What the exercise asks —
Every line from the line containing "Task: Click Main in the Drawings breadcrumb" through the final line of the data is to be printed exactly; no other line is to appear.

┌─ Material provided

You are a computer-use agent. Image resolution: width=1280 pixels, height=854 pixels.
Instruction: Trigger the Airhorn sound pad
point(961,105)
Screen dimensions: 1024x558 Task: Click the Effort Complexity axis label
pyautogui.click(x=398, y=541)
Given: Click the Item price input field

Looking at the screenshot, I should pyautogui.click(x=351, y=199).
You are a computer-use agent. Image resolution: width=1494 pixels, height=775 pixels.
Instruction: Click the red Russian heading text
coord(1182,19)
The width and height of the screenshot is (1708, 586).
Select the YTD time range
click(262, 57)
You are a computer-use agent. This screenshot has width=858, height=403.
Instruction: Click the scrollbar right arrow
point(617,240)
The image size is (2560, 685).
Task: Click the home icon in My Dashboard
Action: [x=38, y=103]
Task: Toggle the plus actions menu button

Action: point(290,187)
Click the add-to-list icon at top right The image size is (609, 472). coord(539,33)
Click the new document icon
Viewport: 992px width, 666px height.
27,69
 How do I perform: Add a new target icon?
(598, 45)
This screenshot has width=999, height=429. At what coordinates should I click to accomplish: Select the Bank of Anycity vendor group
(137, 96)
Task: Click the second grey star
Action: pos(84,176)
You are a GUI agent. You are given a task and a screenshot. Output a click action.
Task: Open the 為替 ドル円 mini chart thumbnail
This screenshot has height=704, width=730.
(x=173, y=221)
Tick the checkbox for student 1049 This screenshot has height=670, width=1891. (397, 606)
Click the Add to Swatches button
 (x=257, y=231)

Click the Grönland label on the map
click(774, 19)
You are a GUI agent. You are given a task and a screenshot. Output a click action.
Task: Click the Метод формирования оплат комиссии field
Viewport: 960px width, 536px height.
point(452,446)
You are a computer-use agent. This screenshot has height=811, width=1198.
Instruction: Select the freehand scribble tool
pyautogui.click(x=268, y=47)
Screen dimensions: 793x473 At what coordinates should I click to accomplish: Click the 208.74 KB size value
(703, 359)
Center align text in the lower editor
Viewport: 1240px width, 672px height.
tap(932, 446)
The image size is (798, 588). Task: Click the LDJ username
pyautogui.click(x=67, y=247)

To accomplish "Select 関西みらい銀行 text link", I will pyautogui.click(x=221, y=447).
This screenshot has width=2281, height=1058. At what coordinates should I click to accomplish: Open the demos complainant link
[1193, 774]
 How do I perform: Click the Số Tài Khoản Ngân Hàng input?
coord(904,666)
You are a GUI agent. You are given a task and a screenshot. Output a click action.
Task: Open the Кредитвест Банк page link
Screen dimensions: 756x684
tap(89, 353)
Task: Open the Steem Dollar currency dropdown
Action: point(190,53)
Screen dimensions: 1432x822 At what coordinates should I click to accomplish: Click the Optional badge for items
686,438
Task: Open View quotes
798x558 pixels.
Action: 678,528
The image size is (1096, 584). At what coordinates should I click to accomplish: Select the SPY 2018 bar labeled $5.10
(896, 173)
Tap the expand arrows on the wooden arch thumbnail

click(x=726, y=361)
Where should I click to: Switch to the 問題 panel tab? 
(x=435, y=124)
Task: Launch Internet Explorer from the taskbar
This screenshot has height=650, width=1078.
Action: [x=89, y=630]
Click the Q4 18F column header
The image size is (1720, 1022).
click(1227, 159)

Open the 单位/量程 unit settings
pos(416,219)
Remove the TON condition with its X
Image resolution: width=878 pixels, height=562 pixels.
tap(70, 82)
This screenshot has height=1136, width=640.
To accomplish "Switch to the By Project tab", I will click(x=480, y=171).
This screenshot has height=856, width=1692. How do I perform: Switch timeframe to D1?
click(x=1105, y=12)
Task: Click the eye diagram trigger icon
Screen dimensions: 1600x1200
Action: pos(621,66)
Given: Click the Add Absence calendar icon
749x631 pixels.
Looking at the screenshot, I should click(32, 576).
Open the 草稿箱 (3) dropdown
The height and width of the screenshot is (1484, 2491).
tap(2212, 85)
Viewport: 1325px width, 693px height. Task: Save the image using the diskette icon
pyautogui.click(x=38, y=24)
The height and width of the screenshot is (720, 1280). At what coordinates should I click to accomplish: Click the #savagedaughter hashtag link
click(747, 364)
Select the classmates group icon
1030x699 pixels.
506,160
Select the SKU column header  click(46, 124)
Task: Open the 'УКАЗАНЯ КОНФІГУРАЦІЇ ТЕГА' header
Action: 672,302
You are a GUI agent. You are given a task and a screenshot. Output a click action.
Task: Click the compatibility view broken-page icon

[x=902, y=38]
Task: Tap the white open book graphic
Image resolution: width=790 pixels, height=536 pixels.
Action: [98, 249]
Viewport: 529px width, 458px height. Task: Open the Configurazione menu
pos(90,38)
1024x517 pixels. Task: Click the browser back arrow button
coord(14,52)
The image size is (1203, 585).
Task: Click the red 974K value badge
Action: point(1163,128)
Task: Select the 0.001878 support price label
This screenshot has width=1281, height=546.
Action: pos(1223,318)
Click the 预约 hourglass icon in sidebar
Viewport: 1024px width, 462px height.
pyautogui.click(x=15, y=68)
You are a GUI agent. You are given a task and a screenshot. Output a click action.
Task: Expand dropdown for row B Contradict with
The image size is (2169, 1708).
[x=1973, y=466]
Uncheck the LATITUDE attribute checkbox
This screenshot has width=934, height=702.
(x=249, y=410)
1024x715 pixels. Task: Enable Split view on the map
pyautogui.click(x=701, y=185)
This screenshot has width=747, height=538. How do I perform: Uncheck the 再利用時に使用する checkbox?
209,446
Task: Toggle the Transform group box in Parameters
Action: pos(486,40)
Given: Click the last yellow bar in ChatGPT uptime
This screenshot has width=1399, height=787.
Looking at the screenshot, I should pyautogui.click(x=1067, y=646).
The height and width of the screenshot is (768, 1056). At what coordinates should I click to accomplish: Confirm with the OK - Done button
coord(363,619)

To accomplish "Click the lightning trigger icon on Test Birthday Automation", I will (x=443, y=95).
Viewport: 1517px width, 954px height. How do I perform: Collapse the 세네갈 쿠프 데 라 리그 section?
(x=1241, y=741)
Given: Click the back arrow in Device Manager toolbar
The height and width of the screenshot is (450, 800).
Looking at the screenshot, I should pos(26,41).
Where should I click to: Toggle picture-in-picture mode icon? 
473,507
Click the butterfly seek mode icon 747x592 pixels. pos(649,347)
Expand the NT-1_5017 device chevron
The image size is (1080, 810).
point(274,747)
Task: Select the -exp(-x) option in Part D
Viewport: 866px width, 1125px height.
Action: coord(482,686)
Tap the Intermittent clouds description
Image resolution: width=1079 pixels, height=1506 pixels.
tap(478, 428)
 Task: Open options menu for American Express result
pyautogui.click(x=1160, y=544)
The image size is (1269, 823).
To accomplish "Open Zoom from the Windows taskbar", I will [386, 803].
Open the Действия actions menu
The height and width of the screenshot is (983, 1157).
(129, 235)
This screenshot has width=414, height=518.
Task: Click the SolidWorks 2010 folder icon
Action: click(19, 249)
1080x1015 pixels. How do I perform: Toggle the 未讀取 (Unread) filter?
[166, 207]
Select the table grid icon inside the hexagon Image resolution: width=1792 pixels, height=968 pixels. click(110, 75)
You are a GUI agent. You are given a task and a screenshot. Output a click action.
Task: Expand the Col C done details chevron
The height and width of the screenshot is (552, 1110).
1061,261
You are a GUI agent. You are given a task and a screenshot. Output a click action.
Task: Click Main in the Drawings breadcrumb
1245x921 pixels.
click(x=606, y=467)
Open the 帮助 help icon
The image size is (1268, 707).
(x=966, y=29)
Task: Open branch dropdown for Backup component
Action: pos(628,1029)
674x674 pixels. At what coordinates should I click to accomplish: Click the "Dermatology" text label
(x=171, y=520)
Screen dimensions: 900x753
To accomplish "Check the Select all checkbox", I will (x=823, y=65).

└─

Solution to the problem —
Task: Click Main in the Drawings breadcrumb
1245x921 pixels.
click(x=606, y=467)
Open the 帮助 help icon
The image size is (1268, 707).
(x=966, y=29)
Task: Open branch dropdown for Backup component
Action: pos(628,1029)
674x674 pixels. At what coordinates should I click to accomplish: Click the "Dermatology" text label
(x=171, y=520)
Screen dimensions: 900x753
To accomplish "Check the Select all checkbox", I will (x=823, y=65).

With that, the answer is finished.